Illustration showing the histogram plots of 40–80 keV images with fine filter (SSF 2). There is difference in standard deviation (as demonstrated by the range on x-axis); however, there is no difference in the shape/peakedness of the curve (kurtosis) and skewness

The findings of our study have two key implications. First, all the results of the prior studies on CTTA with polychromatic CT should be applied with care to the future studies on DECT monoenergetic images. Texture parameters are quantitative entities and certain parameters are less prone to variations due to DECT image specifications rather than actual pathological process. Second and more importantly, there has been an increase in the utilization of CTTA for the response assessment in various malignancies [24,25,26,27,28,29,30] with a simultaneous increase in the performance of DECT for oncological applications [41,42,43,44,45]. Thus, it is important to be aware of the impact of DECT post-processing on image texture to ensure the comparability of imaging studies acquired at different time points. Our study has demonstrated that some of the texture parameters such as kurtosis, filtered mean intensity values, and skewness values of unfiltered images and filtered images with fine and coarse filters do not change with changing keV and hence might be more reliable and robust compared to other quantifiers between different keV datasets. The quantifiers that demonstrate variability between different keV could benefit from some additional normalization techniques e.g., texture ratios at two filter (SSF) values [46,47,48] that have been shown to exhibit least variability with CT acquisition parameters—tube currents and tube voltages and predict patient survival in metastatic colorectal cancer study. Other normalization techniques could include dividing tissue texture of interest by muscle/water texture. These approaches could make the quantifiers more reliable and robust and therefore applicable to DECT monoenergetic images. The implication of our study for clinical use and patient care translates to identification of CTTA parameters (e.g., kurtosis, skewness, and filtered mean) which are less variant (more robust) to variations in energy levels of monoenergetic images making them suitable for use in DECT applications.
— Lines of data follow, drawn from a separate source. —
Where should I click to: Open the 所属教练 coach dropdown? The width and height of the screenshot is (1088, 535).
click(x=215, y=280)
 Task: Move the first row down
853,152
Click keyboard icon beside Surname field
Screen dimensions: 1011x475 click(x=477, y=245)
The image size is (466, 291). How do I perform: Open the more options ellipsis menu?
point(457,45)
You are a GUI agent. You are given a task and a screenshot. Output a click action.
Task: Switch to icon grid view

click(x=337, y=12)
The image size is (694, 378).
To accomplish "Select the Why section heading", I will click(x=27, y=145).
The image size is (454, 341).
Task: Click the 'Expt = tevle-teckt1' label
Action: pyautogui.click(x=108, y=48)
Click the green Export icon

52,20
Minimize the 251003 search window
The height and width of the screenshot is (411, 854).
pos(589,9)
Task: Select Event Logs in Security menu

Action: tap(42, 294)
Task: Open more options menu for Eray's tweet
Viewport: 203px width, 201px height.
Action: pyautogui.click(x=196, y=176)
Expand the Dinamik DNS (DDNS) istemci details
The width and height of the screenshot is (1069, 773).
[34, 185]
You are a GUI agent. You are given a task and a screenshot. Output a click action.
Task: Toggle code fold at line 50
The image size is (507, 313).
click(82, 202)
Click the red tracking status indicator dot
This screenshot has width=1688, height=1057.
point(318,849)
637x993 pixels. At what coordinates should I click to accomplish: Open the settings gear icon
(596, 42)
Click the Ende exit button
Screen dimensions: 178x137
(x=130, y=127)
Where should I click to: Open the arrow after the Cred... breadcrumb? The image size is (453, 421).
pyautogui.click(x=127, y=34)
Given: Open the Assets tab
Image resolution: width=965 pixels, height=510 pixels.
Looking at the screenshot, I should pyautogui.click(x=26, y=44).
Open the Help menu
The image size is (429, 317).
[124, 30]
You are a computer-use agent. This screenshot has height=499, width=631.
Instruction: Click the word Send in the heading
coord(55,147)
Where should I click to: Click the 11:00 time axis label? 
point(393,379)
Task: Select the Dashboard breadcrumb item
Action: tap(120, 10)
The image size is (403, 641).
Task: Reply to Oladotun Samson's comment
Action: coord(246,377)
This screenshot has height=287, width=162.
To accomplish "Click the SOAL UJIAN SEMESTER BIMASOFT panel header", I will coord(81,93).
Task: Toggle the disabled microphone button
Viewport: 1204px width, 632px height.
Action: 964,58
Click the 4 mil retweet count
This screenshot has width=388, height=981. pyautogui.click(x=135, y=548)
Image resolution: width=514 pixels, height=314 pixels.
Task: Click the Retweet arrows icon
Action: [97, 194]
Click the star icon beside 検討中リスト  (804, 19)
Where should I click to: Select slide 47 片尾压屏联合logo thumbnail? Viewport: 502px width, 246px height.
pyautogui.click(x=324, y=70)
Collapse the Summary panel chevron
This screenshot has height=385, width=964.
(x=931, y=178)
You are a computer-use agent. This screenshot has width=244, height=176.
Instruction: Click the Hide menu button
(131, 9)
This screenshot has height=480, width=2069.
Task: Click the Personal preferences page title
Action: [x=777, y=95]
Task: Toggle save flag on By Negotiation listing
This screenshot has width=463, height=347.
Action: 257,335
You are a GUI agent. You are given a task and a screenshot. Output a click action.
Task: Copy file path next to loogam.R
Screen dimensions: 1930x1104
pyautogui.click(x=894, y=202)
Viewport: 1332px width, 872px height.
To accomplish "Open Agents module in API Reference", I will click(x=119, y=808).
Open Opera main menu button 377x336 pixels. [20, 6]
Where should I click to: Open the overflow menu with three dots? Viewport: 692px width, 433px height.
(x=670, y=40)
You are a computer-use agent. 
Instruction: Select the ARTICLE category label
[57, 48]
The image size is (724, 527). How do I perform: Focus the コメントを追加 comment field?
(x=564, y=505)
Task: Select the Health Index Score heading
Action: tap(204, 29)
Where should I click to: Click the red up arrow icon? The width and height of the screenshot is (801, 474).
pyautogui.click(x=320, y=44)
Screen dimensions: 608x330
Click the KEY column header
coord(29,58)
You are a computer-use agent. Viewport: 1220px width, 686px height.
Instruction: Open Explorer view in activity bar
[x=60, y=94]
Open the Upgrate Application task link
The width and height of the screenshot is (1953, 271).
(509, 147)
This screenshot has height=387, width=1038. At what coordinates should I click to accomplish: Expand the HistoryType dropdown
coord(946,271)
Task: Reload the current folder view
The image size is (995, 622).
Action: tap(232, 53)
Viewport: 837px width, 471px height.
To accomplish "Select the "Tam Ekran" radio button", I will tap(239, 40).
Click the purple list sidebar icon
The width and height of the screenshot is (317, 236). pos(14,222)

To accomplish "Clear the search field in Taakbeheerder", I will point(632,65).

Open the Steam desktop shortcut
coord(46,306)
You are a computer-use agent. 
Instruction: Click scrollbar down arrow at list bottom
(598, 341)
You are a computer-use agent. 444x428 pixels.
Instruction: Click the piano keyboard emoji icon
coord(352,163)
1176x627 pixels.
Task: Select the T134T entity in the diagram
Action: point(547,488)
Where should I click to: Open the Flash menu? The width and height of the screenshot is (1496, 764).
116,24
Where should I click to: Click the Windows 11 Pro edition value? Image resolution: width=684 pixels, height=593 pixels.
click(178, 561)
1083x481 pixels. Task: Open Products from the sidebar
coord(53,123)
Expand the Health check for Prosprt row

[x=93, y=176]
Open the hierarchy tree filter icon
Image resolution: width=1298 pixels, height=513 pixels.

Our study has few limitations. First, our sample size was small. Second, the measurements were performed on normal liver parenchyma and no measurements were made on actual focal lesions [46,47,48]. However, since our intent was to identify variations in CTTA with monoenergetic images, we relied on using normal parenchyma of solid organ to negate the effect of various pathologies on CTTA parameters. The impact of energy levels of monoenergetic images on CTTA could be addressed on large cohort future studies. Additionally, future projects could focus on identifying ideal monoenergetic image energy levels to optimize the extraction of useful biological information, similar to keV optimization studies for different imaging applications [49, 50].

Conclusion

The energy levels of monoenergetic DECT images have a variable impact on the different CTTA parameters; certain CTTA parameters may be reliably compared between the images of different keV values such as skewness, kurtosis, and filtered mean intensity whereas mean attenuation, entropy, MPP, and SD values decrease significantly with increasing energy levels of monoenergetic images. The energy levels of monoenergetic images must be standardized and/or appropriate normalization approaches to quantification (for certain metrics) should be undertaken to ensure greater comparability of different image datasets for CTTA in oncological patients. Knowledge of these relationships can assist the understanding of results obtained from clinical CTTA studies in oncological patients undergoing DECT.